▶ CONSEGNA A
Restituisci le righe delle voci del dataset come lista JSON di stringhe, una stringa per ciascuna riga, saltando le righe vuote.

▶ ESTRATTO
++++++

Le lapidi della chiesa e cimitero
Lapide di Erasmus Iuxtus Gasser
...tramite un tunnel spazio-temporale (wormhole), i nostri antenati isolani del ‘700 (Caezza & Palmisano), che ancora vivono nei pagliai accanto al dìruto convento di S. Maria, (la costruzione del paese va per le lunghe), mi hanno appena scritto su Facebook:
“ .... ebbimo imprompta contezza quibus vuolsi qualmente ravvisare che noi, dacché mai fummo in insula Usticae e cosicché ivi disconosciuti, fu mestieri doversi ricorrere a de’ comiti et eziando cognitis, seu “canuscienti”….etc etc..
Insomma, i nostri antenati vogliono dire che improvvisamente, noi abbiamo scoperto che dovremmo andare ad Ustica, non sapendone nulla e quindi, giocoforza, ci dobbiamo servire di amici e “canuscienti” che ci forniscono spunti storici, pure commentandoli. Tanta fatica in meno.
Per esempio:
USTICA - Il marmoraro che (forse) finì alla gogna ai Quattro Cantoni di Palermo, per una lapide nella Chiesa di S. Ferdinando.
Nella Chiesa di Ustica ci sono delle notevoli lapidi che rievocano un passato remoto che ancora è tutto da scrivere. Lo faremo noi ?
Una di queste notissime lapidi è dedicata a Erasmo GASSER, svizzero, Capitano del Distaccamento degli Invalidi (soldati inabili al servizio attivo), il quale “…. nel 1800, obbligandosi a pagare il censo, aveva chiesto il giardinetto attaccato alle case regie ma il Regio Commissionato si oppose..” (Don Michele Russo).
La lapide è scritta in latino e, anche se la foto fatta naturalmente col cellulare...aiut….alquanto sfocata, può essere ben decifrata da Agostino e Girolamo che a suo tempo hanno studiato quella lingua sotto le grinfie-cordonate di Padre Carmelo. Grosso modo, si dice:
“Qui giace Erasmo Giusto Gasser, di nobile famiglia, di grandi meriti etc….morì nell’anno 180…”.;
nell’anno ci manca una cifra, forse uno zero, incredibile ma vero! E forse per questo motivo il marmoraro che incise la lapide finì ai Quattro Canti di Palermo alla gogna o ..’a cascietta, come si diceva, da cui l’insulto “cascittuni” o “muffutu” per indicare una spione o delatore, punito in quella maniera ignobile, sputazzato da tutti. In conclusione, non sappiamo se il capitano Gasser morì nel 1800 o dopo. Solo gli atti parrocchiali possono rivelare l’arcano.

++++++

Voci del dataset
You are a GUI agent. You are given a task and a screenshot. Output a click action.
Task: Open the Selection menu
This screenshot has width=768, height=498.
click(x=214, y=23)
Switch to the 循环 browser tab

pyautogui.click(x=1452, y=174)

++++++

▶ CONSEGNA B
Elenca le singole parole che nell'estratto compaiono racchiuse tra virgolette, senza ripetizioni.

▶ RISPOSTA SCRITTA A
[
  "You are a GUI agent. You are given a task and a screenshot. Output a click action.",
  "Task: Open the Selection menu",
  "This screenshot has width=768, height=498.",
  "click(x=214, y=23)",
  "Switch to the 循环 browser tab",
  "pyautogui.click(x=1452, y=174)"
]

▶ RISPOSTA SCRITTA B
canuscienti, cascittuni, muffutu